Поэтому я хотел бы сказать в этом письме лишь немногое, лишь несколько слов о том, что сложилось давно и незыблемо, о том, каким запечатлелся в моем уме и моем сердце образ Меера Баазова, в чем я вижу его неповторимость и, если хотите, его символичность.
Он был талантливым инженером. Он показывал мне свои печатные работы в той специфической, внушающей мне почтение, но не понятной для меня области, в которой он работал. Но как бы ни были ценны его работы в этой области, думаю, не обижу его память, если скажу, что не в его профессиональной одаренности вижу я его неповторимость.
Он несомненно обладал такими добрыми человеческими качествами, как скромность, отзывчивость, любовь к семье, привязанность к друзьям, но разве мало людей, обладающих этими добрыми человеческими качествами?
Один еврейский законоучитель и поэт, живший в средние века, имел почетное прозвище Меор ха-гола. Этот титул дали ему не власть имущие той страны, где он жил. Так назвал его народ, а на языке нашего народа Меор ха-гола означает светоч диаспоры, светоч для народа, жившего вне своей страны, в странах рассеяния.
Ваш отец Давид Баазов, ставший уже легендой, дал этому из трех своих сыновей имя Меер, что означает озаряющий, светящий, и Меер Баазов действительно был светящим, озаряющим путь.

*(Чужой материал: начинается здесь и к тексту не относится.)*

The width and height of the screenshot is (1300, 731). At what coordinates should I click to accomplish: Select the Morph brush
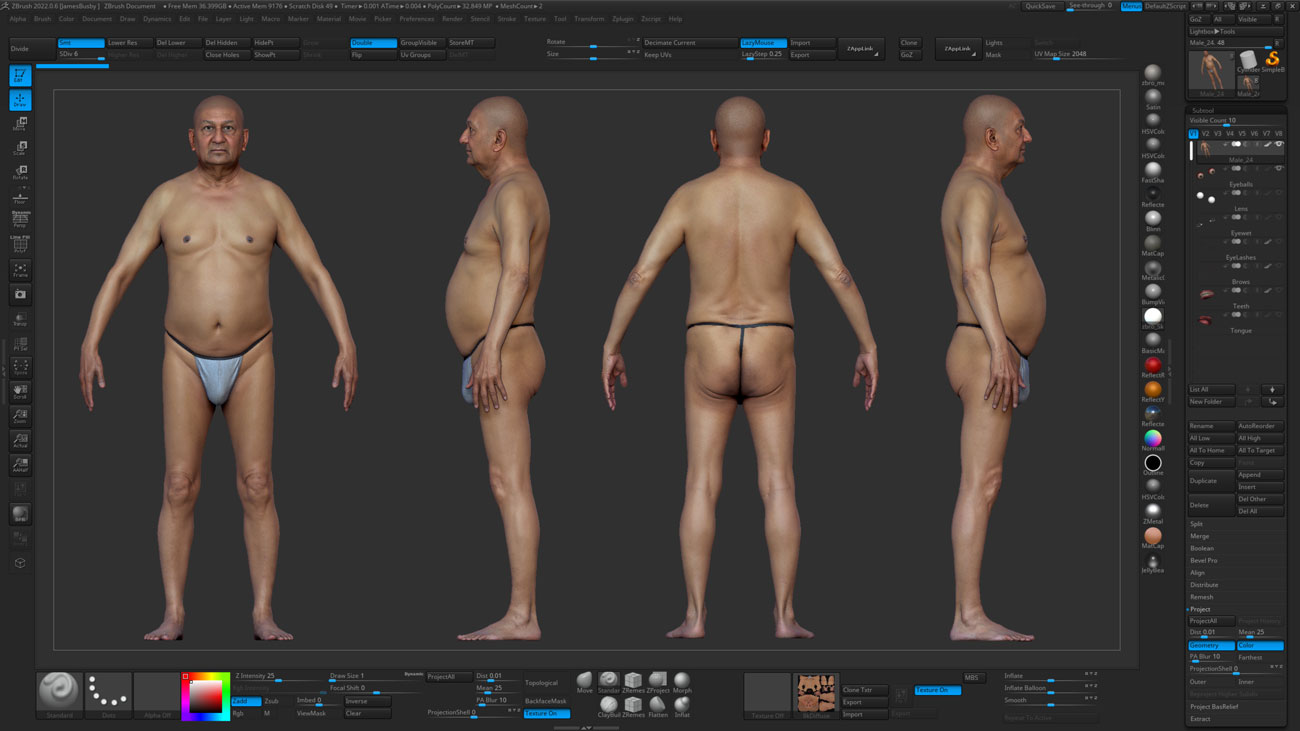[682, 680]
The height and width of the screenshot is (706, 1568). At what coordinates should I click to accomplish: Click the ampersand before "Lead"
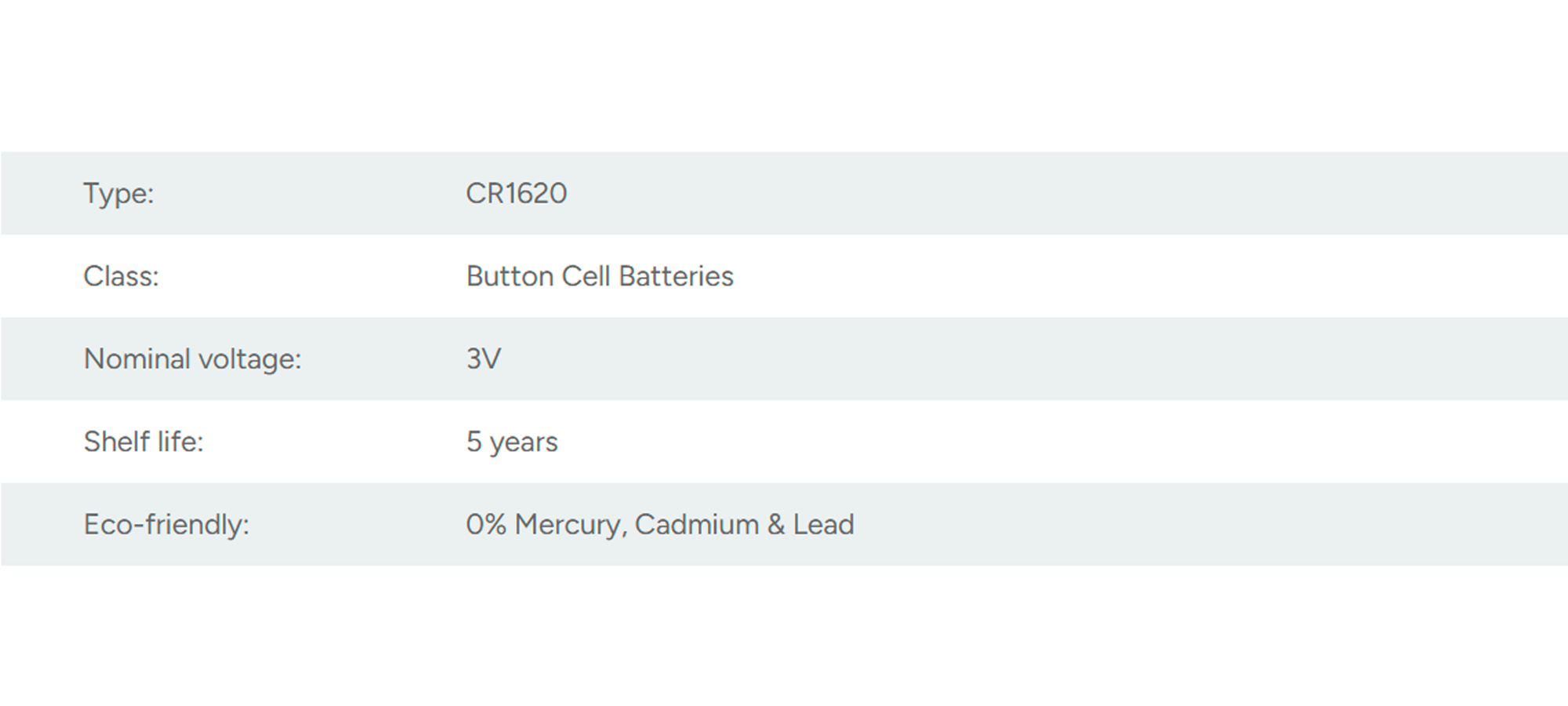click(776, 525)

В ночи всеобщего национального упадка, забвения своего языка, своей культуры, во тьме неведения своего "я", которая стала во многом, очень во многом уделом нашего народа в этой стране, Меер Баазов действительно был Меор ха-гола, светочем изгнания. И дело здесь не в том, что он превосходно знал язык нашего народа, что он, как никто, может быть, сейчас в этой стране, знал и великую средневековую поэзию на этом языке и блестящую нашу поэзию нового времени: превосходно можно знать и чужое – мало ли блестящих знатоков, к примеру, древнеегипетского языка, или средневековой литературы Ирана, или английской культуры нового времени?.. Иврит был для Меера Баазова родным языком его народа и, следовательно, его родным языком, еврейская культура была для него родной культурой его народа и, следовательно, его родной культурой.